Records provided:
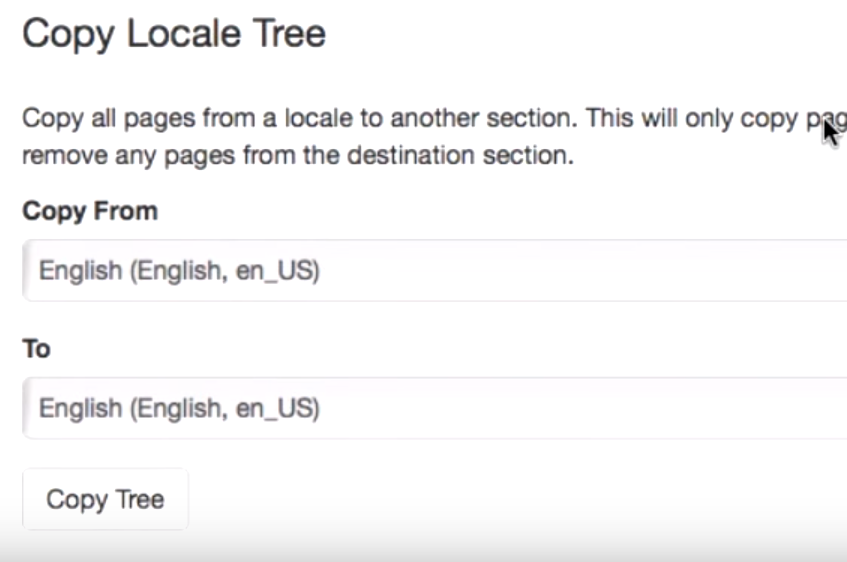Click the word "Locale" in the page title
847x562 pixels.
181,34
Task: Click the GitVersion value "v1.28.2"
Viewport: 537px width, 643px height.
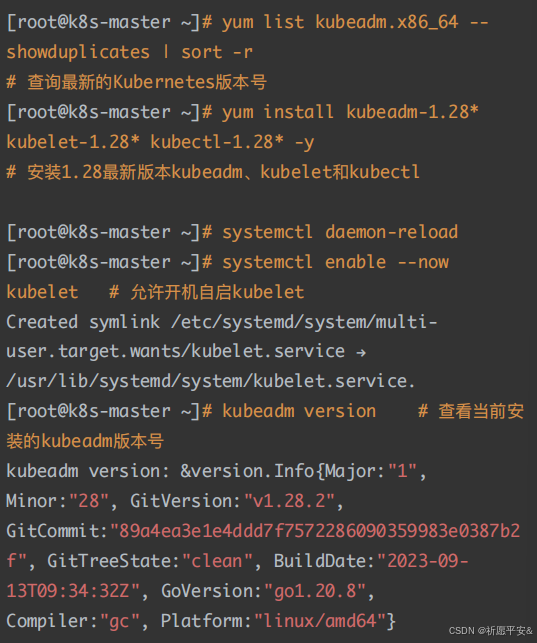Action: coord(289,501)
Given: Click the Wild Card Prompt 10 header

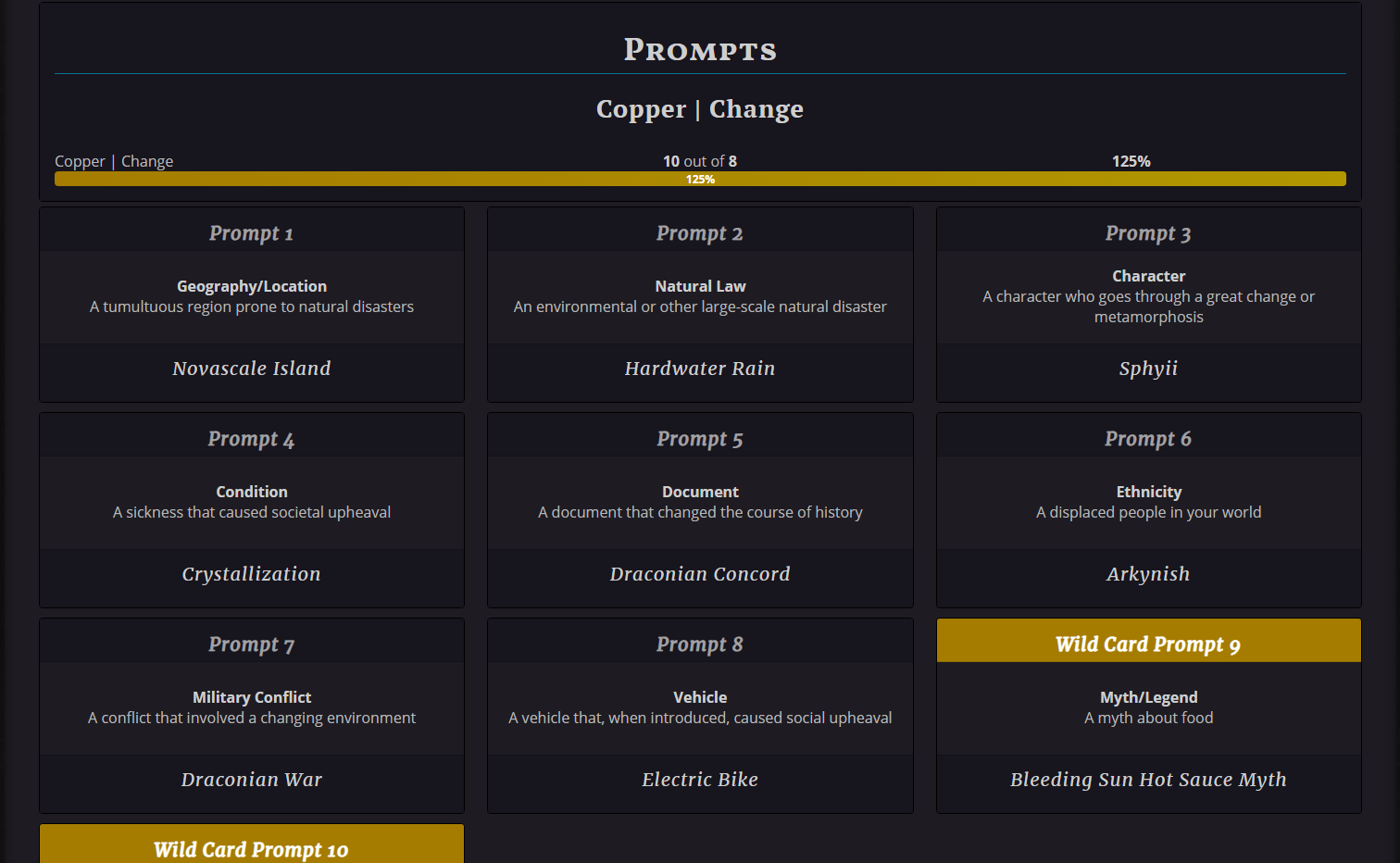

Exercise goal: Every line from the one containing "Viewport: 537px width, 643px height." through the last line of the data is to be retyped exactly, with nothing added and no pictures included.

Output of the exercise:
Viewport: 537px width, 643px height.
Action: coord(289,501)
Given: Click the Wild Card Prompt 10 header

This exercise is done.